Questions to answer:
[1] Quote from the account of childhood abuse below, beginning at the words "I went to bed." and stopping after "was so afraid.".
[2] Continue the account of childhood abuse given below from the point at which it ends.

Source passage:
As a child, I read voraciously. I had a wild imagination. I could stare at walls and just create my own dream world. I had dreams. I knew that, one day, I would be someone’s hero. I would save the world or something. I imagined my life, full of friends and pretty things and laughter and… full of life.
My imagination was my downfall.
One day I imagined, as children do, that it was right to trust my brother. I imagined that maybe if I played along, he would love me. I don’t know what I wanted. I do know what he wanted. I found out. I imagined that maybe he really liked me and this would give us a better relationship. But I think I knew, even then, that I was just the only thing available to him.
One night I said no. He argued and tried to convince me to say yes. He had always convinced me before. I don’t remember who convinced who the first time, but I remember times that I said no, and he acted like it was fine, but I would end up doing the thing I’d said no to. So he tried one more time. But our parents were in the next room. I wouldn’t do it. He gave in. I won.
My imagination was my downfall.
I went to bed. I laid there in the dark. I was afraid. My imagination whispered to me. What if he comes in? What if he doesn’t listen when I say no? If he comes in, I need to get away. I was so afraid.
He came in my room and tried to grab me.
I ran to my mama. I told her we had been doing things. Through sobs, I told her, we were touching each other. I knew it was bad. I don’t remember anything else from that night. I don’t remember what she said. I don’t remember if he was ever included in the conversation. I do remember seeing him and my dad sitting on the front porch talking one day, shortly after. I knew it was about me. We never brought it up again.
I should have gone to therapy. He should have been sent away. But we never brought it up again. No one told me that it wasn’t my fault. No one told me that he knew things I didn’t know. No one told me I’d been abused. I grew up believing that I hadn’t been abused. I grew up knowing it was my fault. “We just don’t talk about it.”
But I was afraid.
That night he validated my imagination. That night he taught me the most formative lesson I learned as a child. He taught me that I didn’t matter. He taught me to not say no. If I try to say no, chances are, the man won’t listen. Chances are, I will lose control of the situation and then I will need to be afraid. I will need to run. I will need to cry. So never say no. He taught me that, to keep control of the situation, I need to know what the man wants. I need to predict his behavior, because, once, my imagination was right when it predicted his behavior. He taught me that since my own brother only cared about me as a sexual object, that is how everyone else probably sees me as well. I had better learn how to be a good sexual object, because if I’m not, no one will have a reason to care about me.
How to be a good sexual object:
- Watch porn. Lots of it. That’s really the best way to learn sexual objectification. It will teach you what your expectations should be. It will show the whole spectrum of ways to be objectified and people who might objectify you. It will teach you how to look and who to pursue and how to manipulate people and what to do in bed (or on the floor, the couch, the backseat, the grass, anywhere, really).

Data extract:

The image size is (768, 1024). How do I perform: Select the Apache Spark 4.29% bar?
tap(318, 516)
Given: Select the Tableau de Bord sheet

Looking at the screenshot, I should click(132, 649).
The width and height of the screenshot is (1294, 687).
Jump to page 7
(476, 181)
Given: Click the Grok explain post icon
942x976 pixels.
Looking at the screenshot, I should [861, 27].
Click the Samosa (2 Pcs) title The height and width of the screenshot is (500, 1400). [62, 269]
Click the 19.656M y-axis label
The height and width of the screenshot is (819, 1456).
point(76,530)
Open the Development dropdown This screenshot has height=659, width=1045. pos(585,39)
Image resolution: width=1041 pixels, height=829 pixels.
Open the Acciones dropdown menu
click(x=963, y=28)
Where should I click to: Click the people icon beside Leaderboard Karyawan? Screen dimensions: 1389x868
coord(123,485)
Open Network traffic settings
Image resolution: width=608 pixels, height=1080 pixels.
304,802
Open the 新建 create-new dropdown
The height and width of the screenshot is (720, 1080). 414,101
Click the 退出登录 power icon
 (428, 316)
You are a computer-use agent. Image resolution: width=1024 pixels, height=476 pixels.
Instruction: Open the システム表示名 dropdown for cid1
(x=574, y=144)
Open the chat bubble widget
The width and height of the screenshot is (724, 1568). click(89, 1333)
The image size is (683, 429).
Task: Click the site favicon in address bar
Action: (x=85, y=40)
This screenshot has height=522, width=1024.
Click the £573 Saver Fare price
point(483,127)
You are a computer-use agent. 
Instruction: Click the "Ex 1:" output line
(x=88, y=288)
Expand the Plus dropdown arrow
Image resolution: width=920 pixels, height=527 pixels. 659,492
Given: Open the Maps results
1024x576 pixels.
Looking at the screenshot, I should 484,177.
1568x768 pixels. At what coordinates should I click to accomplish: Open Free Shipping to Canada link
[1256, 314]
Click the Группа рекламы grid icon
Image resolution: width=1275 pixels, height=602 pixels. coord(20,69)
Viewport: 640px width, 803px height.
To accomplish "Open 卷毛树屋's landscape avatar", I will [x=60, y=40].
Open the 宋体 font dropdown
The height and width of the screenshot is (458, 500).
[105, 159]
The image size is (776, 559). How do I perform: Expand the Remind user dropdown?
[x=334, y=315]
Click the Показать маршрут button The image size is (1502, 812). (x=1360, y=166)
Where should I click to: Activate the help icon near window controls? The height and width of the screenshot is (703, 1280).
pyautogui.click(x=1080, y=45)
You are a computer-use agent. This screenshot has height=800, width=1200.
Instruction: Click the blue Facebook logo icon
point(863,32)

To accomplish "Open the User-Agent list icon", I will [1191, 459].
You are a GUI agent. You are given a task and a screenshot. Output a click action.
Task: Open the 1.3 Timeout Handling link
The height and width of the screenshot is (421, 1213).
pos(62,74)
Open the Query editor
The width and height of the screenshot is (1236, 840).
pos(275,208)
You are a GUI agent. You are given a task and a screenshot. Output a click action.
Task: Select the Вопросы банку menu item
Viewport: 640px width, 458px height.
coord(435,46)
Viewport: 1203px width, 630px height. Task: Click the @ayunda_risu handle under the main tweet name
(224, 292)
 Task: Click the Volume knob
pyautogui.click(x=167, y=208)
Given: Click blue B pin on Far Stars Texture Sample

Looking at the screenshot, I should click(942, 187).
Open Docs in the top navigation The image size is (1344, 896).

Your written answers:
[1]
I went to bed. I laid there in the dark. I was afraid. My imagination whispered to me. What if he comes in? What if he doesn’t listen when I say no? If he comes in, I need to get away. I was so afraid.

[2]
- Value physical appearance highly. “Ugly and Fat are the worst possible things to be, no matter what.” –the internet, media, TV and movies, music, teenage girls, teenage boys, young children, adults, friends, family.
- Use eye contact and casual conversation as way to communicate sexual interest. To keep from looking like a whore, avoid eye contact at all costs. Do not talk to strangers. Resting Bitch Face is necessary to keep trashy men away.
- Know the lingo. Friends and boys will be impressed if you know what things are called and what they are used for. The most important knowledge is sexual.
- Assume every man is guilty of perversion until proven innocent. The innocent ones can be great friends, but keep the guilty ones closer or they might take advantage of you.
- Embrace whorishness to anyone who can’t tell your parents. When online, be the first to label yourself a slut. Send nudes, but make sure they’re classy. Out-sex everyone else.
- Stay afraid. If you relax, you’ll probably get raped. Be aware of your surroundings. Know when you’re in danger, or potential danger. Make a contingency plan for every power play, every pickup line, and every incidental side glance. It doesn’t matter if not one of those plans are needed. They were once.
- Never say no. You can have boundaries with some men, but you have to say yes to something or you lose control. If they push the boundaries, you must allow them. If you say you aren’t interested, you better hope to God you throw up on them before they wrestle you out of your clothes. If they go all the way after you said you didn’t want to, too damn bad. Never say no.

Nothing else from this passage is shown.